Offline Skill Graph (OSG): A Framework for Learning and Planning using Offline Reinforcement Learning Skills

Ben-ya Halevy,Yehudit Aperstein,Dotan Di Castro
2023-06-24
Abstract:Reinforcement Learning has received wide interest due to its success in competitive games. Yet, its adoption in everyday applications is limited (e.g. industrial, home, healthcare, etc.). In this paper, we address this limitation by presenting a framework for planning over offline skills and solving complex tasks in real-world environments. Our framework is comprised of three modules that together enable the agent to learn from previously collected data and generalize over it to solve long-horizon tasks. We demonstrate our approach by testing it on a robotic arm that is required to solve complex tasks.
Robotics,Artificial Intelligence,Machine Learning
What problem does this paper attempt to address?
The paper aims to address the following issues: 1. **Long Environment Exploration Time**: Reinforcement Learning (RL) in continuous environments requires long periods of environment exploration, which is not only time-consuming in the real world but may also lead to damage to the robot or the environment. 2. **Single Task Focus**: Most RL algorithms are designed to solve a single task, requiring learning from scratch for new problems, even if the new problem is in the same environment. 3. **Complexity and Poor Interpretability of Solutions**: When using deep neural networks to handle complex tasks, the solutions are complex and difficult to interpret, which particularly affects safety and specific improvements in practical applications.
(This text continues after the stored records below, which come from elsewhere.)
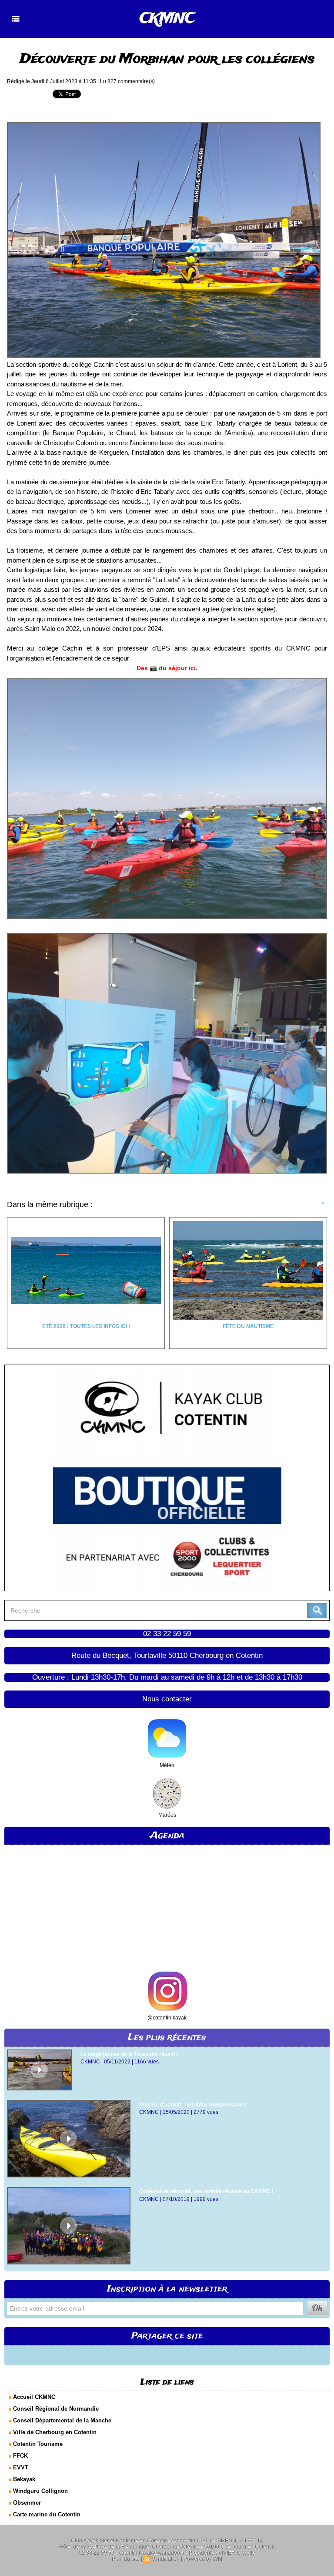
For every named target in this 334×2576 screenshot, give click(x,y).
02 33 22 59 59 (167, 1634)
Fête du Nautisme (248, 1326)
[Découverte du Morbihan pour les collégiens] (164, 124)
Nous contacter (167, 1699)
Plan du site (126, 2559)
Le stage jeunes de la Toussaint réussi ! (129, 2054)
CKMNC (167, 19)
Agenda (167, 1835)
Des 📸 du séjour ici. (167, 667)
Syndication (166, 2559)
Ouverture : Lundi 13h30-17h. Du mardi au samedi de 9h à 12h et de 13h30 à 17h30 (167, 1677)
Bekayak (24, 2479)
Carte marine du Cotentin (46, 2514)
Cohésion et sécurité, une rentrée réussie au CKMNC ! (206, 2191)
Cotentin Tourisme (38, 2444)
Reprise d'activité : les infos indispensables (193, 2105)
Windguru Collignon (40, 2491)
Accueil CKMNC (34, 2397)
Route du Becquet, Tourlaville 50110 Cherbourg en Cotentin (167, 1655)
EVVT (20, 2467)
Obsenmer (27, 2502)
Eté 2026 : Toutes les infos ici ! (86, 1326)
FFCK (20, 2455)
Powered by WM (203, 2559)
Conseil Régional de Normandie (56, 2408)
To overcome these limitations, the authors propose a framework that utilizes Offline Reinforcement Learning skills combined with a planner and a controller to solve complex tasks. Specifically, the framework includes three main modules: a set of offline learned skills, an Offline Deep Skill Graph built based on these skills, and a state classification network that maps the state space to the skill graph to achieve reliable initial skill selection. These components are learned offline through previously collected datasets and can effectively plan and execute solutions across different tasks, thereby expanding as the agent's lifecycle progresses.